Using a pair of scissors seems simple? What if you had to think about what each finger is doing? Going to the supermarket or mowing the lawn hasn’t taken up any brain space for the best part of the last two decades? What if you had multiple brains like an octopus, and each one had control over a separate limb?
Historically, games tend to abstract the basic actions (walking, buying, picking up stuff) into simple inputs, and put the mechanical focus on what’s exciting: shooting, fighting, driving, the things we watch on TV but don’t do often. By not abstracting the mechanics of ordinary activities and giving them as much depth as the more thrilling actions, qwop-likes make any chore a blast to play.
In Heavenly Bodies, released late last year for Windows and PlayStation consoles, the ordinary activity is being an astronaut during the space race. I know, I know, we’ve come full circle.
But whereas a traditional game would skip past the… bodily layer and go straight to the ship’s controls — the driving, the shooting, and whatnot — Heavenly Bodies explores the nitty-gritty of a day in space.

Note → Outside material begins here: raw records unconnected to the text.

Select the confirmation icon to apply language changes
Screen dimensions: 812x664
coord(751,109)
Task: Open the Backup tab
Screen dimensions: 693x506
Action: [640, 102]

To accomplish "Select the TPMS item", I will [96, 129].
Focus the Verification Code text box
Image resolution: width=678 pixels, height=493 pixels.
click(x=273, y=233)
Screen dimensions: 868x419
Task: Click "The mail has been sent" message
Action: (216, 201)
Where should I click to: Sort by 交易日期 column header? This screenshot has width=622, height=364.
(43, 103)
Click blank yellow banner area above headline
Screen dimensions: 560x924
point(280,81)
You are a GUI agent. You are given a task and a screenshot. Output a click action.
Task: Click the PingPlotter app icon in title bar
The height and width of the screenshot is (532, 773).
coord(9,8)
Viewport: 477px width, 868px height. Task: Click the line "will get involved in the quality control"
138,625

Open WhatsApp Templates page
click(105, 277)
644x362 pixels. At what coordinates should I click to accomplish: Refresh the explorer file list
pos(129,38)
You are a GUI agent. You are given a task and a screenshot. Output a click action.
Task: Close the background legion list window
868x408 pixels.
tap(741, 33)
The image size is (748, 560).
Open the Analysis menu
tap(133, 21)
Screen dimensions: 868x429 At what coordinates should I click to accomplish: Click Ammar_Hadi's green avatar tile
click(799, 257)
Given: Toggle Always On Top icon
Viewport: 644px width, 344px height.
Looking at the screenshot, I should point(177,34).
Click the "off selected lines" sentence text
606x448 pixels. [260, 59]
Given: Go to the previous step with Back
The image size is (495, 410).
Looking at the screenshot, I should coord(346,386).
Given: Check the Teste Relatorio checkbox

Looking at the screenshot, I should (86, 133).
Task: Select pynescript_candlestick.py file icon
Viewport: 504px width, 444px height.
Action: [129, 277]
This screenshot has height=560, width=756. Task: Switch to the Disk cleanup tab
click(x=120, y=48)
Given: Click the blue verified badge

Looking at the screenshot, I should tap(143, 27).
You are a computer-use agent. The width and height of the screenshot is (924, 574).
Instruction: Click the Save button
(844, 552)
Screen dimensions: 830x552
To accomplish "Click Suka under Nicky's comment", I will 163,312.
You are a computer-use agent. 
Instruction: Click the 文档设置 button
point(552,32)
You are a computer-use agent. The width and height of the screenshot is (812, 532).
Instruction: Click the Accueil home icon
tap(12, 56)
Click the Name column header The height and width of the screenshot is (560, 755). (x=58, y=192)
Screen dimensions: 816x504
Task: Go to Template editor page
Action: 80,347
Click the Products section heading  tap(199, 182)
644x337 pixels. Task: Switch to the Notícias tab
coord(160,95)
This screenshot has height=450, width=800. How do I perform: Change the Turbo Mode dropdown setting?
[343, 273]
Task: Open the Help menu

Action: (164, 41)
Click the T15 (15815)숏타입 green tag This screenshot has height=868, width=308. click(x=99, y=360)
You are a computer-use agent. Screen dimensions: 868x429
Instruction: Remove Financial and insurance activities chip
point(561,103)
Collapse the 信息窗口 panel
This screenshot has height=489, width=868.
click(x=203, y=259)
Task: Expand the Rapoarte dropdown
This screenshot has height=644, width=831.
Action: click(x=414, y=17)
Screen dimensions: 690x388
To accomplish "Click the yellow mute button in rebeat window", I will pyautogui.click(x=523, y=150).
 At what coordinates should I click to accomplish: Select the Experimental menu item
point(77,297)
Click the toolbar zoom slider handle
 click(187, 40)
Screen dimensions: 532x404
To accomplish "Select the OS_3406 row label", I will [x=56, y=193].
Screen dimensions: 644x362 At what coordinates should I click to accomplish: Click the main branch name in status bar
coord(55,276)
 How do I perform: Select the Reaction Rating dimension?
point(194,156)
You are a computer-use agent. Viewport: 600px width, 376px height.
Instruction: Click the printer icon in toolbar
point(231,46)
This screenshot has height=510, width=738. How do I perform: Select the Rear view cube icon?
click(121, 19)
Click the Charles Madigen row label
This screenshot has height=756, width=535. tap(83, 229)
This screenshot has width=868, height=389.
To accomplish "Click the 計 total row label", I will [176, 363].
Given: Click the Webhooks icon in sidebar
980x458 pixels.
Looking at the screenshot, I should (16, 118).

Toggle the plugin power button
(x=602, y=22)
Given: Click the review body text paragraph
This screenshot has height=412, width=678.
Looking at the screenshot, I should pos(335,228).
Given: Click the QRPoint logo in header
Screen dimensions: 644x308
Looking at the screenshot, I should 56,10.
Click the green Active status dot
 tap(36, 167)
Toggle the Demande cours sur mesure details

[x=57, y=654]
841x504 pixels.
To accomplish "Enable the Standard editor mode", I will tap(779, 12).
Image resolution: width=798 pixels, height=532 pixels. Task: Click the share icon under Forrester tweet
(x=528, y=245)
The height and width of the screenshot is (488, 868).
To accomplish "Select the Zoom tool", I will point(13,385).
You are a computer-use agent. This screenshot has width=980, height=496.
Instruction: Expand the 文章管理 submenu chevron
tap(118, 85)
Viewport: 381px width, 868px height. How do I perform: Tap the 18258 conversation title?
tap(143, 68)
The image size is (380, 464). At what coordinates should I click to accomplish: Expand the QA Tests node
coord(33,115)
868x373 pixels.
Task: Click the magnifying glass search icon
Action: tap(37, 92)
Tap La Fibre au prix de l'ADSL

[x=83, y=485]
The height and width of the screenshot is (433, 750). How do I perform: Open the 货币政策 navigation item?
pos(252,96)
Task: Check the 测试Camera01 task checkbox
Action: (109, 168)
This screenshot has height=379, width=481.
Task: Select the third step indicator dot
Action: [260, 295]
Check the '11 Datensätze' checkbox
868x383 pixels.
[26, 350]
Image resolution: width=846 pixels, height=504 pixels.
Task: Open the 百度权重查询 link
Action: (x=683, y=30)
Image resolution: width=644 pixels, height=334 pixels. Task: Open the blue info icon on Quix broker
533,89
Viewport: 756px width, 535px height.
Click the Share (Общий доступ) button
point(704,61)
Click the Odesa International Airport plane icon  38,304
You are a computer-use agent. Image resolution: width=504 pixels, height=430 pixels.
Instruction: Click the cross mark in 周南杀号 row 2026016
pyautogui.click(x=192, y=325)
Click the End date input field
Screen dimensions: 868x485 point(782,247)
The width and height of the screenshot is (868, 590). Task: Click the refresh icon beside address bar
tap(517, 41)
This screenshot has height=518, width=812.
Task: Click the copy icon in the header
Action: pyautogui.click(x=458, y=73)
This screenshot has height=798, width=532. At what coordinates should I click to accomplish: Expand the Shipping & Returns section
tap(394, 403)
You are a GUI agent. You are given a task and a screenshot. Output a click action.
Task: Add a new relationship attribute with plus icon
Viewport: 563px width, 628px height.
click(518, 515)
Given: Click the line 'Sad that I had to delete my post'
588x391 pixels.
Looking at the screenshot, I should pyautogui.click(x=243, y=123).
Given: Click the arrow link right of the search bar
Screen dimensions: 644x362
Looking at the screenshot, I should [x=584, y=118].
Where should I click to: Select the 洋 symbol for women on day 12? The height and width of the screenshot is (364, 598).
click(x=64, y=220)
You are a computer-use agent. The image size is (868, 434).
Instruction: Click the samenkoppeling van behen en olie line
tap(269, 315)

Answering radio calls, attaching tubes, driving screws, fixing antennas, and a lot, a whole lot of reading the instructions, are all part of the gameplay here.
I admit I haven’t ever been to space, but I expect it to be a scary, high-risk environment in which you have to know what you’re doing. Much like assembling a wardrobe. That's where a good manual comes in.
Heavenly Bodies perfectly complements the qwop-ness of being a repairman in zero gravity with the tried and true custom of following an instruction manual to figure something out. A dynamic that, for its part, has also been gaining some attention in the past years, with games like Keep Talking and Nobody Explodes, Operation Tango, Exapunks, and the super-smart, yet divisive Zelda-like Tunic coming most recently.
The end result is nothing short of great. Going in, I expected the focus to be on the humor, physics, and the difficulty of doing even simple things due to the lack of abstraction. That’s all there, but the Operations Manual was what surprised me the most.
The game is split into eight chapters, each one presenting a mission: erecting a giant antenna, unpacking and controlling an exoskeleton in order to mine asteroids, putting a greenhouse to work, etc. For each of them, you have to follow a set of increasingly complicated steps so that everything is assembled just right, all while fighting to stay within reach of your ship and not end up spinning in the void.
All necessary steps are illustrated in detailed, scientific-looking diagrams. But not knowing how the parts work beforehand turns every task into a process of exploration, discovery, and interpretation, as if you were an archeologist turning a set of unintelligible symbols into something you can make sense of. Which I know may sound boring, but is executed to perfection and ends up making for a hell of a puzzle.
Heavenly Bodies acknowledges that there’s a special kind of pleasure that stems from following instructions. Think LEGO, model kits, or even typing a code into a computer and making a box move — they’re fun activities even with a low level of challenge. For those who have lived through the 80s and 90s, there’s a whole culture of searching for essential information in a game’s manual, sometimes even in a foreign language, that is all but lost.
I understand this is a hard sell, as manuals have yet to regain their place as a deserving game mechanic outside the lens of nostalgia. But even though it makes only a timid appearance in the trailer for Heavenly Bodies and is completely left out of the game’s presskit, I feel like the Operations Manual is the subdued, monochromatic star of the show.
In my five or so hours with the game, I haven’t touched the local 2-player mode and haven’t cared for the hidden collectibles and extra challenges that increase the longevity of each level. Still, I can’t recommend Heavenly Bodies enough, even for its base experience alone.
Yes, I had my share of anger when trying to reach a wrench or lever a couple of inches away, waving my arms in the vacuum, watching as my safety cable got sucked out of a hatch — but I feel like the quiet, cerebral dynamic of looking at the manual, piecing ideas together and eventually having a eureka moment more than made up for it.
As I'm sure every experienced astronaut would tell you: come for the physics, stay for the logic.